1

Is it possible to get the last content of a wildcard?

Let's say I have a list of files:

foo-15.csv
foo-32.csv
foo-65.csv

etc.

Is it possible to access the wildcard content when using:

for file in foo-*.csv; do
    echo wildcard_content
done

So that it prints

 15
 32
 65

note: I don't want to use string manipulation with $file. The above is a mere example and the globular expression could be anything. Is it possible to access the wildcard content? Is the wildcard content stored in a bash-defined variable that I can call, or something like that?

kvantour
  • 25,269
  • 4
  • 47
  • 72
Argent
  • 33
  • 6
  • While you are asking for the information in asterisk, it is clear that you are interested in the filename without the extension (hence the duplicate). If you are really interested in the matching of wildcards, I suggest to rewrite the glob as a regex and use the `=~` test operator in combination with `BASH_REMATCH` – kvantour Sep 26 '19 at 10:21
  • @kvantour I am not interested in the duplicate you indicated. The filename part is just an example. And what is a "glob" ? – Argent Sep 26 '19 at 11:45
  • A globular expression is what you call a wildcard. It is different from a regular expression. So if I understand you correctly, if you have a file `foobar.5` which is matched with 'f*b?r.[0-9]' you would like to be able to know that `*` is matching `oo`, `?` is matching `a` and `[0-9]` is matching `2`? – kvantour Sep 26 '19 at 12:33
  • @kvantour Oh, ok, thanks. Yes, exactly. I was wondering if those values where stored somewhere, and accessible directly... I never saw that so I suppose it's impossible? – Argent Sep 26 '19 at 12:51
  • It is not impossible, it is just not straightforward. – kvantour Sep 26 '19 at 12:56
  • So your question is, is there an internal list from which `file` gets assigned on each iteration, which you can access? – tripleee Sep 26 '19 at 13:24
  • @tripleee Not using `file`. Is there an internal variable to which values are assigned each time I call `*`, and can I access it? – Argent Sep 26 '19 at 13:35
  • There is no "each time", the glob gets expanded before the loop starts executing, while the command is parsed. – tripleee Sep 26 '19 at 13:38

3 Answers3

3
#! /bin/bash

shopt -s nullglob

for file in *.csv; do
    echo "${file%.csv}"
done

You can remove the .csv part like above.

You can understand the working of % from the docs.

It states:

${parameter%word}
${parameter%%word}
The word is expanded to produce a pattern and matched according to the rules described below (see Pattern Matching). If the pattern matches a trailing portion of the expanded value of parameter, then the result of the expansion is the value of parameter with the shortest matching pattern (the ‘%’ case) or the longest matching pattern (the ‘%%’ case) deleted. If parameter is ‘@’ or ‘’, the pattern removal operation is applied to each positional parameter in turn, and the expansion is the resultant list. If parameter is an array variable subscripted with ‘@’ or ‘’, the pattern removal operation is applied to each member of the array in turn, and the expansion is the resultant list.

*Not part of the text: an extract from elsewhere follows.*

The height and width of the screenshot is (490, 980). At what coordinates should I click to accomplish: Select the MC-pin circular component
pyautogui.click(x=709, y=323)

@Sorin explained why to use shopt -s nullglob in comments. For further explanation, refer to the docs

tripleee
  • 175,061
  • 34
  • 275
  • 318
Mihir Luthra
  • 6,059
  • 3
  • 14
  • 39
  • Note: if the there is no *.csv file in the directory, you will end up listing all the files in that directory. Look into nullglob opt – Sorin Sep 26 '19 at 10:07
0

I believe what you are after is something which resembles BASH_REMATCH.

An additional binary operator, =~, is available, with the same precedence as == and !=. When it is used, the string to the right of the operator is considered an extended regular expression and matched accordingly (as in regex(3)). The return value is 0 if the string matches the pattern, and 1 otherwise. If the regular expression is syntactical incorrect, the conditional expression's return value is 2. If the shell option nocasematch is enabled, the match is performed without regard to the case of alphabetic characters. Any part of the pattern may be quoted to force it to be matched as a string. Substrings matched by parenthesized subexpressions within the regular expression are saved in the array variable BASH_REMATCH. The element of BASH_REMATCH with index 0 is the portion of the string matching the entire regular expression. The element of BASH_REMATCH with index n is the portion of the string matching the nth parenthesized subexpression.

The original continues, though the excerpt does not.